Over the decades, the unsustainable growth and development have exacerbated Gurgaon’s water problems. The city’s urban and peri-urban areas rely on diminishing supplies of groundwater; access to sanitation is unequal, and water in poorer areas is polluted. Working-class migrants to Gurgaon have to struggle with the failures of the urban water system on an everyday basis.
To tackle these water related problems, Jawaharlal Nehru University's TRCSS (Trans disciplinary Research Cluster on Sustainability Studies) has set up India's first T-Lab (Transformation Lab) in Gurugram. T-Labs are a highly-facilitated process, involving research, workshops and other forms of engagement. They’re designed to unblock complex, intractable problems and find alternate ecologically sound and socially just solutions.
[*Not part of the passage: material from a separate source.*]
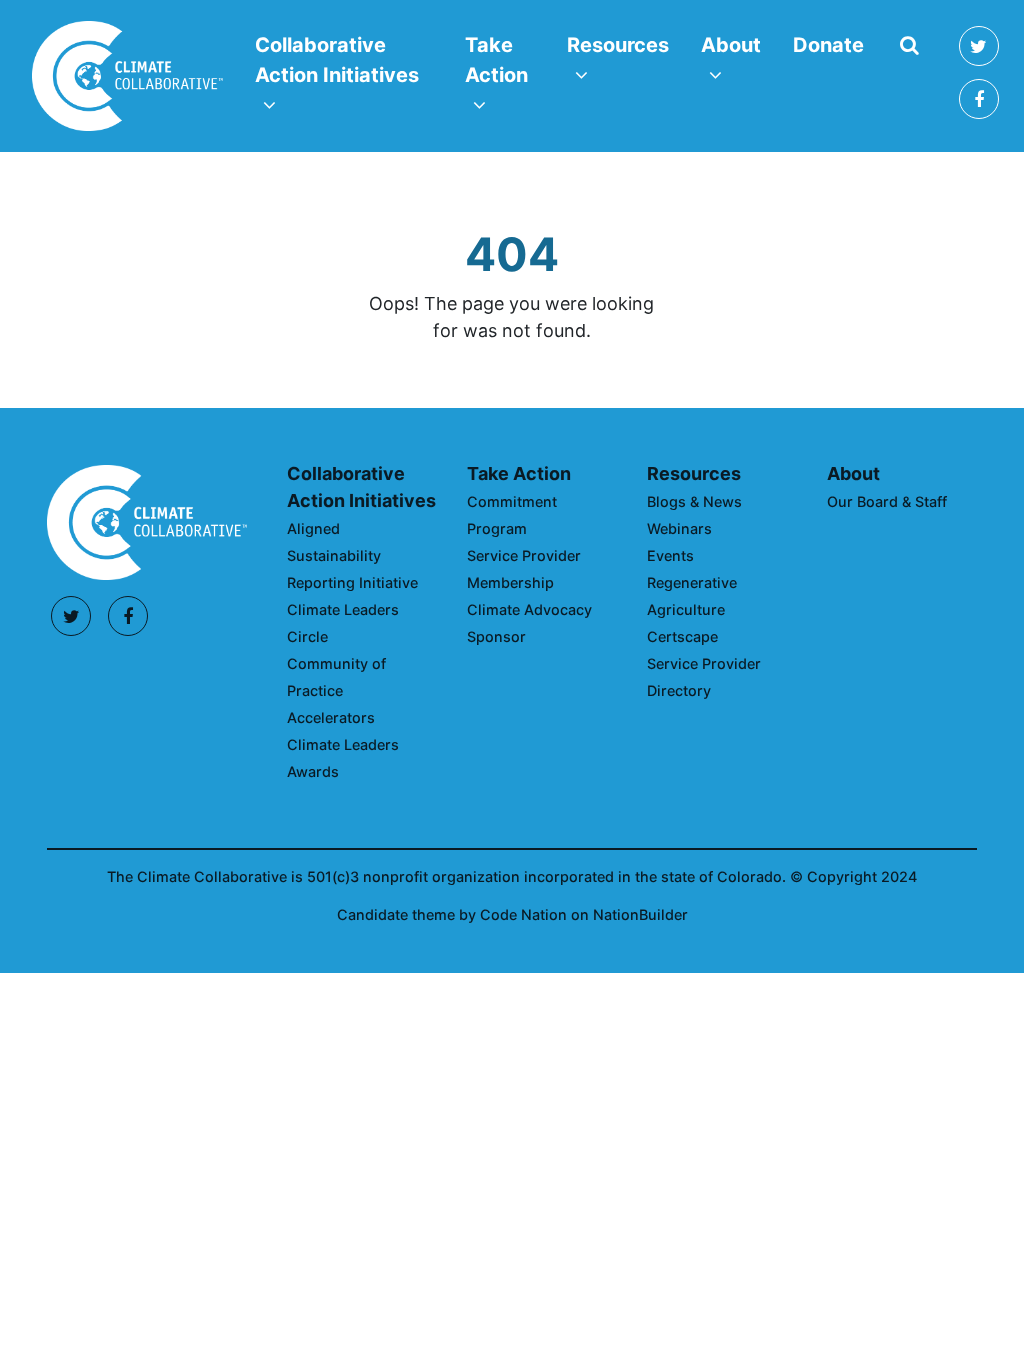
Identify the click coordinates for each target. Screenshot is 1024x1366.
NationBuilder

The Gurugram Water Forum (GWF) was also established through the research and discussions in the T-Lab. GWF is a multi-stakeholder knowledge sharing platform that brings together several linked initiatives. A vast majority of these initiatives are focused on generating and sharing knowledge. To do this, they have aimed to bring together trade unions, resident welfare associations, women groups, environmentalists, urban planners, architects, engineers and citizens on a common platform.
GWF which is currently led by TRCSS, JNU works toward various water related issues like prevention of urban flooding, water logging issues, rainwater harvesting, protection and regeneration of water bodies, sanitation and drainage, access and use and treatment and reuse.